Saturday, June 25, 2011

Dancing with the memoir

I am amazed at the number of memoir writing guides I have purchased, but not yet read. Oh, yes, I have read about 7 of them, and the rest of them (maybe a dozen) rest like postage stamps in my ereader, my ipad, my library. Somehow I suppose I think that by a weird osmosis, they will seep into my thinking unopened, but the real truth on really bad days is that I don't care how those authors "did it". I just want to do it.

I became a first rate tennis player in my town, in my youth, by simply standing behind the fence and behind an ace player, watching how he or she did it. I learned by watching how to power into the ball, to get my racket at least as low as my knee, to connect with the ball,and how to run down every ball shot at me. Boy, was I young. Later, I chose my ball battles, forfeiting balls way out of my comfort range, and that's how I knew quitting time was approaching.

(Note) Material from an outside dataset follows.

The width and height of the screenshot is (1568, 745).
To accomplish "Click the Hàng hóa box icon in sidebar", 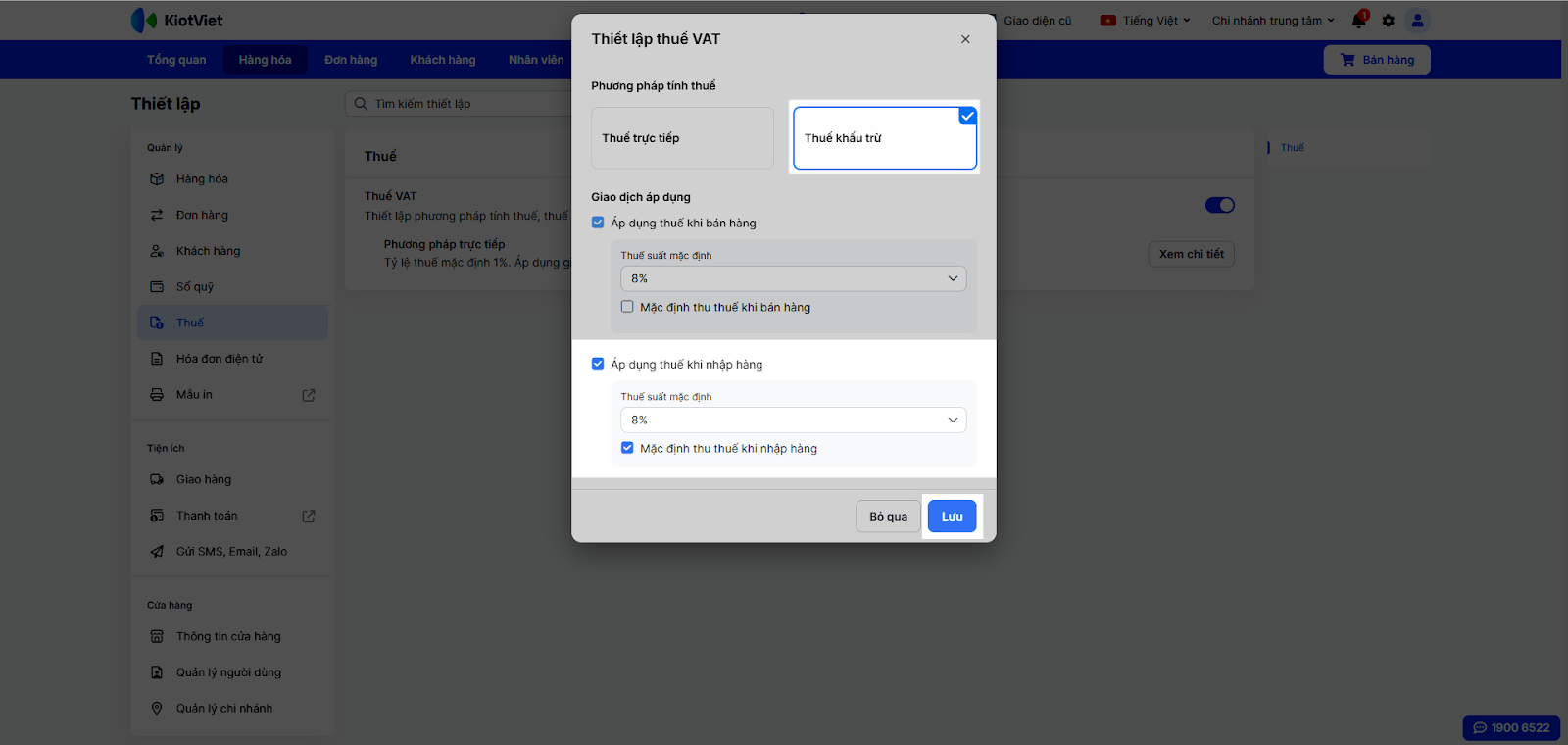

I'm a left-handed player, or was, and most of those types have killer serves. I was no exception. As I watched highy skilled players, I learned to volley and hardly ever enjoyed doubles because that's about team work and sharing. I had far greater goals: playing killer tennis meant that every 20 seconds or so I had a brand new opportunitiy to pound the heck out of whoever was my virtual ball on any given day. I got rid of a lot of fury (something way beyond anger) just playing good tennis.

I learned to ice skate the same way. Watching a pro, learning at a small skating studio, practicing, practicing, watching, watching. I advanced rapidly to jumps and dancing, but dancing involved a partner, so jumps were more appealing. I was smart enough to quit before I injured myself, but also because my hip sockets said, "stop the craziness, woman" and there went both tennis and skating. I went to work instead.

I excelled at both those activities because I watched how better, more skilled athletes "did it". I skated and played tennis in my head, every night before I fell asleep. I was totally enamored with my goals. And so I got good at both of them. It was the same with my memoir. For a year I woke up quite frequently in the wee hours of the morning and pushed a nub of a pencil across a scrap of paper as my brain worked through my fingers and deposited parts of my young life I had forgotten. I did it in half-sleep. Over and over again.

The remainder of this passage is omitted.